INPUT MATERIAL below:

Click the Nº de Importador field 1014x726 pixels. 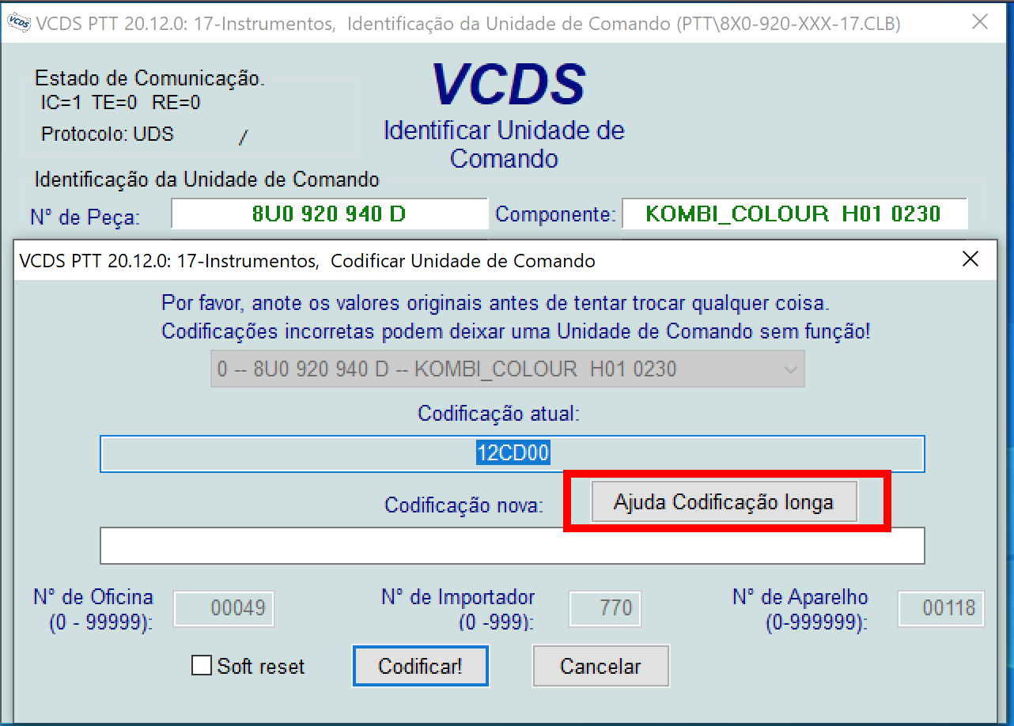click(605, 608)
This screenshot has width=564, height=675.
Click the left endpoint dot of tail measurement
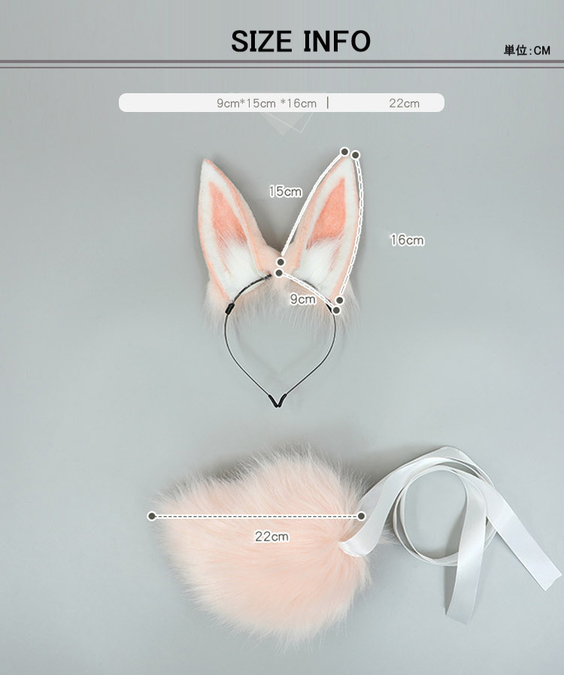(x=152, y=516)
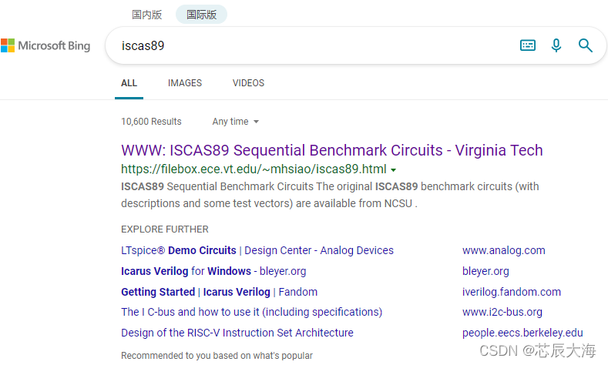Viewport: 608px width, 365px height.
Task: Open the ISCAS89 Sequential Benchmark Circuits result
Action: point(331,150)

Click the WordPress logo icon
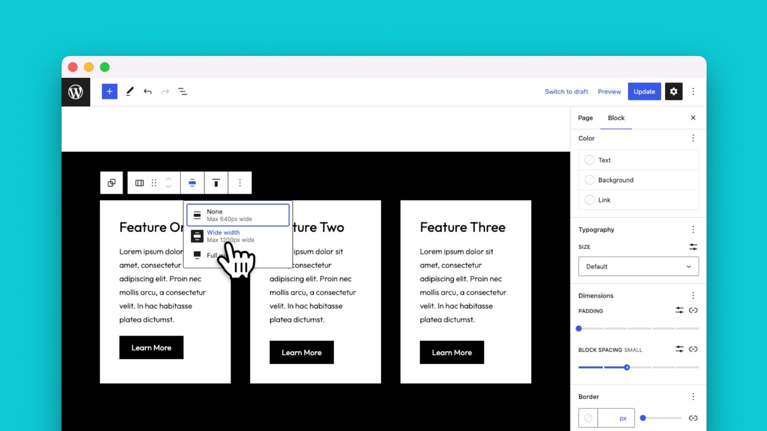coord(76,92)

End of INPUT MATERIAL.

# THE TASK
Drop the pictures, then transcribe the lines from the one containing "This screenshot has width=564, height=675." to the end of the data above, exactly and nothing more.

# RESPONSE FOR THIS EXERCISE
This screenshot has width=564, height=675.
Click the left endpoint dot of tail measurement
(x=152, y=516)
Viewport: 608px width, 365px height.
Task: Open the ISCAS89 Sequential Benchmark Circuits result
Action: point(331,150)

Click the WordPress logo icon
coord(76,92)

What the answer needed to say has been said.